01 junho 2016

Metáfora da Mala

Metáfora é uma figura de linguagem, é uma comparação de palavras em que um termo substitui outro. É uma ferramenta linguística muito usada no dia-a-dia. Pesquisa recente mostra que o ser humano usa, em média, quatro metáforas por minuto. 

Suponha uma dada viagem: ir a um país distante ou a outro Estado. Como proceder? Depois de ter comprado as passagens, caso fôssemos de ônibus ou de avião, temos que pôr os nossos pertences, ou seja, roupas, sapatos, artigos de higiene pessoal, livros, aparelhos digitais, em uma mala. Se optarmos por uma mala grande, podemos jogar as coisas de qualquer jeito. Ainda assim sobrará espaço. Se a mala for pequena, teremos mais trabalho para arrumar.

Na mala grande, não havíamos nos deparado com a escassez; na mala pequena, ela aparece, ou seja, escassez de espaço. Esta metáfora pode ser aplicada em muitos aspectos de nossa vida. O tempo, por exemplo, é bem ilustrativo. Se temos muito tempo livre, podemos assistir a um filme, ir ao teatro, passear pelo campo etc. O tempo limitado, faz-nos cortar um ou outro evento. 

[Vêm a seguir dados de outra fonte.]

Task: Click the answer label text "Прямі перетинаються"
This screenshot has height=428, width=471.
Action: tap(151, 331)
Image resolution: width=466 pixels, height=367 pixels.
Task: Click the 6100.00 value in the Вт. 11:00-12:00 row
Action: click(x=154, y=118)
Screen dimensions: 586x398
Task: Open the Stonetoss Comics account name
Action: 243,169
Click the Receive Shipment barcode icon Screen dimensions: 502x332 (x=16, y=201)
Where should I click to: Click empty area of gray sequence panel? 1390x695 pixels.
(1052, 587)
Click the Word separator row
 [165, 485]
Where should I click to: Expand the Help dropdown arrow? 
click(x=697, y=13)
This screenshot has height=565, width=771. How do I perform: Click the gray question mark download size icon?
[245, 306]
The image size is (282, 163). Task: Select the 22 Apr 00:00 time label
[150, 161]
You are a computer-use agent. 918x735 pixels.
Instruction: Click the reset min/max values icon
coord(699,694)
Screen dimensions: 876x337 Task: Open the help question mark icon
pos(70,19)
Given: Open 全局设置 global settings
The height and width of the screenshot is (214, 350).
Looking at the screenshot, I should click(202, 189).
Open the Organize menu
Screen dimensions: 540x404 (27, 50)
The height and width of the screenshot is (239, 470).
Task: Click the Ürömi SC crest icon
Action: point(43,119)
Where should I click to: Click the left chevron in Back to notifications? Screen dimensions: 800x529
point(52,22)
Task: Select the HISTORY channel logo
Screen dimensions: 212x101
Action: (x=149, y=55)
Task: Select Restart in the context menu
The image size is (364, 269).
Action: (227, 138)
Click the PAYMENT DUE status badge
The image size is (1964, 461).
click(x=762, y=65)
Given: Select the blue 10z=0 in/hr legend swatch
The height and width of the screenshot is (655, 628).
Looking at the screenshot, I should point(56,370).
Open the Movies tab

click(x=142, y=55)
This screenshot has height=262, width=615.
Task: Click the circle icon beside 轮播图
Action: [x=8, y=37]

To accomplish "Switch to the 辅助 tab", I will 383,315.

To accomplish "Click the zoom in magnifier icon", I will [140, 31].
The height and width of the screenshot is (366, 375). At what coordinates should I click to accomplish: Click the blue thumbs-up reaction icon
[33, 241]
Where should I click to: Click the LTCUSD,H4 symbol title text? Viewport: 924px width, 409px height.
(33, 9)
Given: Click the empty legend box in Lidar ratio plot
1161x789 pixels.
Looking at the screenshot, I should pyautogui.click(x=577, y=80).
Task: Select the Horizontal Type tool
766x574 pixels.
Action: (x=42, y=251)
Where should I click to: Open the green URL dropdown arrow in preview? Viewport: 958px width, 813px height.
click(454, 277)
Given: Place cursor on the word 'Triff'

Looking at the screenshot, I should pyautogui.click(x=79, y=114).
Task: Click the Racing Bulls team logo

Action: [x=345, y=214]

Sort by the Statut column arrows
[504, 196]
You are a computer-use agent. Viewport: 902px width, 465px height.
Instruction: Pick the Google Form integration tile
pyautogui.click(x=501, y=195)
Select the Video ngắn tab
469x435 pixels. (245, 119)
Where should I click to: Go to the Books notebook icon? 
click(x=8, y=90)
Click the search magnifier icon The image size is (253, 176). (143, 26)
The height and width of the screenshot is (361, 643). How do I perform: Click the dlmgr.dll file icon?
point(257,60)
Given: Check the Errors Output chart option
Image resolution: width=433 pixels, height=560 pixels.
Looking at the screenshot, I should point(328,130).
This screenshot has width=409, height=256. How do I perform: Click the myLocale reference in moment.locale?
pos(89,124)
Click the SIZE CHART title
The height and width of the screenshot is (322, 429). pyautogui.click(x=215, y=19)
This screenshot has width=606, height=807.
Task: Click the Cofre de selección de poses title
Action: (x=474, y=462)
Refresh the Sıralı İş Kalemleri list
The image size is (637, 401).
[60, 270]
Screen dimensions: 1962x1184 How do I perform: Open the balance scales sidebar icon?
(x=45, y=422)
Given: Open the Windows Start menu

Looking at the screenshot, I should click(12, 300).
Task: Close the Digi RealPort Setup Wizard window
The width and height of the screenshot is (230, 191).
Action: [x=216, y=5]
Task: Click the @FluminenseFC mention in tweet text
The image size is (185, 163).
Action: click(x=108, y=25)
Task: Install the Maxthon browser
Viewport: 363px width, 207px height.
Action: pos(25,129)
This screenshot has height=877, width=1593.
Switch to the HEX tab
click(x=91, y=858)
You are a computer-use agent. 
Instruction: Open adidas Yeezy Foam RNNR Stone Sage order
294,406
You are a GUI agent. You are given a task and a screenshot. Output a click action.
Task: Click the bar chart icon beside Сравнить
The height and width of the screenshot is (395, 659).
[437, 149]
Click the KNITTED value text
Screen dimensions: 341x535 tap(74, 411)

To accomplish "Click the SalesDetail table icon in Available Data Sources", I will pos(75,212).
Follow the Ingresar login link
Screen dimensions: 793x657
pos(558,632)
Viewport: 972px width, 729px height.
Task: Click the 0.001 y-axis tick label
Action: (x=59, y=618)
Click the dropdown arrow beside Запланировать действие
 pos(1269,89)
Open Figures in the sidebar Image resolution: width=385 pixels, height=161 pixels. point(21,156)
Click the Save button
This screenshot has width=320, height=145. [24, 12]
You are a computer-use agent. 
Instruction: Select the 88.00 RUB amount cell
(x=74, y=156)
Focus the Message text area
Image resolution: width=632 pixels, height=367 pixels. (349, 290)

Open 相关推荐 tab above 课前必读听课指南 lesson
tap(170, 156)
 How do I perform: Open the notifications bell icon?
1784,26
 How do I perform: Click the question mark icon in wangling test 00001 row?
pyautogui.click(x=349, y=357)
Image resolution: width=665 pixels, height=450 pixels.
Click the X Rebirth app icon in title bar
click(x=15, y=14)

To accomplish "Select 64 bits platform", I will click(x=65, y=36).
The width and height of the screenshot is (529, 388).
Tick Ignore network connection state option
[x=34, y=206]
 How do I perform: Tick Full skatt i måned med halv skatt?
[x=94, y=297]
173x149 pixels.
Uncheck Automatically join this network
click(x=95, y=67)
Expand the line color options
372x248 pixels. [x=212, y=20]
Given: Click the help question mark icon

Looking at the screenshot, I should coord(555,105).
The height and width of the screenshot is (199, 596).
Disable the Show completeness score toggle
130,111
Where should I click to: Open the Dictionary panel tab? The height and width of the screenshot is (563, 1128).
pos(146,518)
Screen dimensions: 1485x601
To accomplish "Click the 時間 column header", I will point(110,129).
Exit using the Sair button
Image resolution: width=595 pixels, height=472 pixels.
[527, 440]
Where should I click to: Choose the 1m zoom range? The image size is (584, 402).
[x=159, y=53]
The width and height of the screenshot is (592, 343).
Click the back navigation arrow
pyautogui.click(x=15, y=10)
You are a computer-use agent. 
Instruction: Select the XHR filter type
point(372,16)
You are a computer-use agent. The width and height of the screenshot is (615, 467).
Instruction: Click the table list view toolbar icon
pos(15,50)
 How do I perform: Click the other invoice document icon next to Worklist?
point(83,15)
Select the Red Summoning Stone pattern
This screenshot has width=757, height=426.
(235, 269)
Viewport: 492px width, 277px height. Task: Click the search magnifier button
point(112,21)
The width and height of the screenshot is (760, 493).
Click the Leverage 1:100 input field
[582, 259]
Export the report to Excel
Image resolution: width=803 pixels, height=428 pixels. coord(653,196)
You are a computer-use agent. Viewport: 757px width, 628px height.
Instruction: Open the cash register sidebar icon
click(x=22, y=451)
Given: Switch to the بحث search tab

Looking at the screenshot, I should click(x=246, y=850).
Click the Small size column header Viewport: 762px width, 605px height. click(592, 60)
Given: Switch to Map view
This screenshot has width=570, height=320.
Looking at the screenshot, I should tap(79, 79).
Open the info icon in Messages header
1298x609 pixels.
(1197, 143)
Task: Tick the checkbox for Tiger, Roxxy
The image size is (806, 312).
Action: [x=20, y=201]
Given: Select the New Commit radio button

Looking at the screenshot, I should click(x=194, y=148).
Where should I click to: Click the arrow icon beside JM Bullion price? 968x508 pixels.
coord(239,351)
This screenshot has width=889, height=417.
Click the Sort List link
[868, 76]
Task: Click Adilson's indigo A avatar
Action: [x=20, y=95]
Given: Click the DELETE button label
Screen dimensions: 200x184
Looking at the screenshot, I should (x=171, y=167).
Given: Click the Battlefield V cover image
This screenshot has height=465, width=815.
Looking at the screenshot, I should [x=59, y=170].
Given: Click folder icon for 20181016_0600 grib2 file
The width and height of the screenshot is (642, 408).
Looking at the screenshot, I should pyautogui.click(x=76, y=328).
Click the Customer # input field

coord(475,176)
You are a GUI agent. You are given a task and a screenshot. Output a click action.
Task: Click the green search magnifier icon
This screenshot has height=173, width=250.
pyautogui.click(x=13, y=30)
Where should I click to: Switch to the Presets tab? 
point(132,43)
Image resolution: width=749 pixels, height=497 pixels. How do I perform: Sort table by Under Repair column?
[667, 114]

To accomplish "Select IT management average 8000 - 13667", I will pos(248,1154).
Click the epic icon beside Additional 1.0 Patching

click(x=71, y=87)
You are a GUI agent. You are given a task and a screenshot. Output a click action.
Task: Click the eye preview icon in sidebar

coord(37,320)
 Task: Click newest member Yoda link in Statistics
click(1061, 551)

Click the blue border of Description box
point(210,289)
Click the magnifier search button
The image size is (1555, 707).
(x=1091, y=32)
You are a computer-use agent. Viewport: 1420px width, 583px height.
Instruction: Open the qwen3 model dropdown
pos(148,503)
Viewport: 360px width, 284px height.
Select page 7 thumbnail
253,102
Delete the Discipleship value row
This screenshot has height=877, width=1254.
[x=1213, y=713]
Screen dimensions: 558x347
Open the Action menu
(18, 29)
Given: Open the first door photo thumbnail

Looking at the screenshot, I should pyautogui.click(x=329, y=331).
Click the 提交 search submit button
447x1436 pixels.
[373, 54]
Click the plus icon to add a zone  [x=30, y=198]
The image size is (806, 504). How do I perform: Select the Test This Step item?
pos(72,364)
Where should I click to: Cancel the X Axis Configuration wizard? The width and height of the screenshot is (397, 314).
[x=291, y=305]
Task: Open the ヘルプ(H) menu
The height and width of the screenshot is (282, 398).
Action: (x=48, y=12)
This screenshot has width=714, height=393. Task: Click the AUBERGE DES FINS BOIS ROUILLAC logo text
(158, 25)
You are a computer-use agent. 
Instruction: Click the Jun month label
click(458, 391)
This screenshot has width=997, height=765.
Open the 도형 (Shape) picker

Observe, também, a exposição de uma palestra. Quando os organizadores de um evento qualquer limitam o tempo dos palestrantes, estes são obrigados a cortar aqui, tirar algo ali, esforçando-se para que o assunto caiba dentro do tempo disponível.

O que podemos aprender com isso? Para que possamos tirar o máximo proveito das coisas, cortemos sempre o supérfluo. Lembremo-nos de José Ortega y Gasset, que diz: "A lei seca da arte é esta: 'Ne quid nimis', nada além do necessário. Tudo o que é supérfluo, tudo aquilo que podemos suprimir sem alterar a essência é contrário à existência da beleza."